Tensorflow/Keras implementation of the [paper].
Trend displayed in Google Domestic Trends
Work accomplished so far:
- End-to-end implementation
- Test the data workflow pipeline
- Sanity check of the model
- Train the models
- Reproduction of the results in the paper
MAPE of the train, val and test along with dummy (benchmark future value = last value)
A new predictor is added every 600 epochs. We start with only the historical volatility as a predictor. Then, at 600 epochs, the second predictor is added: returns. At 1200, we had Trend COMPUT, 1800 Trend CRCARD, 2400 Trend INVEST and so forth.
We realized that we started to overfit after more than 5 predictors. The dataset is indeed incredibly small.
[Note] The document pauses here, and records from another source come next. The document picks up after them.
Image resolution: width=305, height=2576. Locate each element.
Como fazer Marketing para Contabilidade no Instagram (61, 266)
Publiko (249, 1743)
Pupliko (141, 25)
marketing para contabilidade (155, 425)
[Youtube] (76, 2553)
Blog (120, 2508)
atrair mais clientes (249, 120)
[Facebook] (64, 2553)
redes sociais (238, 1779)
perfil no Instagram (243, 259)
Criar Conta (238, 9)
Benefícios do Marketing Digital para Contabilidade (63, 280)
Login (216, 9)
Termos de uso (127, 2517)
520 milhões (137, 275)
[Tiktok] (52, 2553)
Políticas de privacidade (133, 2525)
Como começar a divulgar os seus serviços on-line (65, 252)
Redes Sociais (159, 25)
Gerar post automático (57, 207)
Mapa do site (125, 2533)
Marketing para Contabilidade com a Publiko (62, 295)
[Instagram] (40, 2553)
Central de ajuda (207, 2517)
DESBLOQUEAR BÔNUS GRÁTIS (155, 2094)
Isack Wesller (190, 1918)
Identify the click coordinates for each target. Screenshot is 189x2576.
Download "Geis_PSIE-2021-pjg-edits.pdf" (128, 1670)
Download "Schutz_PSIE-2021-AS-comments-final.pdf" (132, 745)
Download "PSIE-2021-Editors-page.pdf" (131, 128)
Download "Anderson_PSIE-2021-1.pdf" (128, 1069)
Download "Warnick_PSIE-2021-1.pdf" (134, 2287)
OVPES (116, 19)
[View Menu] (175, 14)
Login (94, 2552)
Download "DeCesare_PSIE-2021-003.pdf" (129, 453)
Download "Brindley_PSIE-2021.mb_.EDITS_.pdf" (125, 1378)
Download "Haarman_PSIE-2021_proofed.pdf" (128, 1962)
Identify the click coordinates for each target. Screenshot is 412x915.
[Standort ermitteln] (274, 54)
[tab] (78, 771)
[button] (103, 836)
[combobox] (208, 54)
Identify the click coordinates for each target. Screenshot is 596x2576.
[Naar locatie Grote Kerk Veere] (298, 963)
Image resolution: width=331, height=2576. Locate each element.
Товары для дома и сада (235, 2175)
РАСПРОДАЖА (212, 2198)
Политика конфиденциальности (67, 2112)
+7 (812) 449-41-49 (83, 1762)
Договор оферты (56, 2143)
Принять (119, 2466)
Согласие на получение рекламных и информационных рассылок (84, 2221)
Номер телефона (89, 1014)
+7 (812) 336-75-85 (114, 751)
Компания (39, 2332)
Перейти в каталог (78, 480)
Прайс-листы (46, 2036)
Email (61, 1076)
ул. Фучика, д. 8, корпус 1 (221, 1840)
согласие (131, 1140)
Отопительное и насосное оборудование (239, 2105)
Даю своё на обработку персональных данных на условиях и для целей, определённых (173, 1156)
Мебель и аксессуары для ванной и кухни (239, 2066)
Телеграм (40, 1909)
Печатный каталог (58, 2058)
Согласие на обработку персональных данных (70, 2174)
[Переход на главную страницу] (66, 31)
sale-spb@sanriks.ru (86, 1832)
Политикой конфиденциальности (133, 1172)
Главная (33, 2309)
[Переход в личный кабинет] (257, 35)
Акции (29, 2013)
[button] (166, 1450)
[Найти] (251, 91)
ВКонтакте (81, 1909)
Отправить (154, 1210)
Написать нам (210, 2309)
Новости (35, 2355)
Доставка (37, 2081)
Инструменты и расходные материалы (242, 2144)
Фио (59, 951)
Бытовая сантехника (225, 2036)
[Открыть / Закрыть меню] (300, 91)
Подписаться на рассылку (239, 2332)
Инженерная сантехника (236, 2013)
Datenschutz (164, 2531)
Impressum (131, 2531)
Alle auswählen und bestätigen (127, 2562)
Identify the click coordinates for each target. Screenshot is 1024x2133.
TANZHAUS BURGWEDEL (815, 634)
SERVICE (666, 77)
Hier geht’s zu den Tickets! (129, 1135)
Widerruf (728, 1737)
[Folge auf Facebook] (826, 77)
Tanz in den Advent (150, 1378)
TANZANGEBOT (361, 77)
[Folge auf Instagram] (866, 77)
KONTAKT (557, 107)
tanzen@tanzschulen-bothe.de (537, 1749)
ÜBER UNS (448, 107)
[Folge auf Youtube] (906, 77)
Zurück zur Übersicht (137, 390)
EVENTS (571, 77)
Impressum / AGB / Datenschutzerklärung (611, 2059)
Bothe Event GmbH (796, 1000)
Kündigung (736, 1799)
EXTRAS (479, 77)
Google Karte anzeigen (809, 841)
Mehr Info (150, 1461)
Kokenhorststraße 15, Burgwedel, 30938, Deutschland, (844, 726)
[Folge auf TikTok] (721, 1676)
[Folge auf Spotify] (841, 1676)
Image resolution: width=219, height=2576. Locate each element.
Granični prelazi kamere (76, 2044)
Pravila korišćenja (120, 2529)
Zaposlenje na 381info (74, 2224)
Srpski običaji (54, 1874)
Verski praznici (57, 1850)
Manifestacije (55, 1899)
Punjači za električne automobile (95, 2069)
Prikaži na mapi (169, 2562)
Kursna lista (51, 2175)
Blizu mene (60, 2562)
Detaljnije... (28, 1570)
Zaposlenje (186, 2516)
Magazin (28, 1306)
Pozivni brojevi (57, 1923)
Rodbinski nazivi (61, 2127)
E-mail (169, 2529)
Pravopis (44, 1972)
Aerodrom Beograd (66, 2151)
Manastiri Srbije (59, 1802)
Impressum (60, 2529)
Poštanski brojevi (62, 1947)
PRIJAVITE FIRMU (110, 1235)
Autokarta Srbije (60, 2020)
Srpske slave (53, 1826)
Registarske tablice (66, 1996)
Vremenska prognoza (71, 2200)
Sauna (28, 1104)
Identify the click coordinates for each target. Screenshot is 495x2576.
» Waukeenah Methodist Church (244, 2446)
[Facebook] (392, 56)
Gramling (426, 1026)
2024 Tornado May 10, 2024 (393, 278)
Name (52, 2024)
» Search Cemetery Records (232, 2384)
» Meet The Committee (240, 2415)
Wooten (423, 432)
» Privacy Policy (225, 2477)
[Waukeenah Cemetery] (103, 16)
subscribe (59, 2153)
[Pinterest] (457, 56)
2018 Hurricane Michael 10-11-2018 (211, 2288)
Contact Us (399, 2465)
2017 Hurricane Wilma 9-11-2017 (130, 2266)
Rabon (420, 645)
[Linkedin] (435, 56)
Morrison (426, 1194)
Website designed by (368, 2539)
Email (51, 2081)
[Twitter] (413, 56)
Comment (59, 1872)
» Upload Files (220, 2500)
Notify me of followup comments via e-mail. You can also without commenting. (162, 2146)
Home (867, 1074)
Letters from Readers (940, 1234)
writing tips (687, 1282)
The lowest model MAPE loss on the test set coincide with the lowest MAPE loss on the validation set. They both have a comparable value (around 25), in agreement with the results found in the paper.
As a summary, the 5 best predictors are:
- sigma (volatility)
- returns
- Trend COMPUT
- Trend CRCARD
- Trend INVEST
As a conclusion, I'm a bit curious to know how they trained a model with 30 predictors on a such tiny dataset. They don't mention any information related to the model. It's just composed of a LSTM layer. I'm also a bit skeptical about this approach in general.
# might require python3.6.
git clone https://github.com/philipperemy/stock-volatility-google-trends.git svgt
cd svgt
pip3 install -r requirements.txt
python3 run_model.py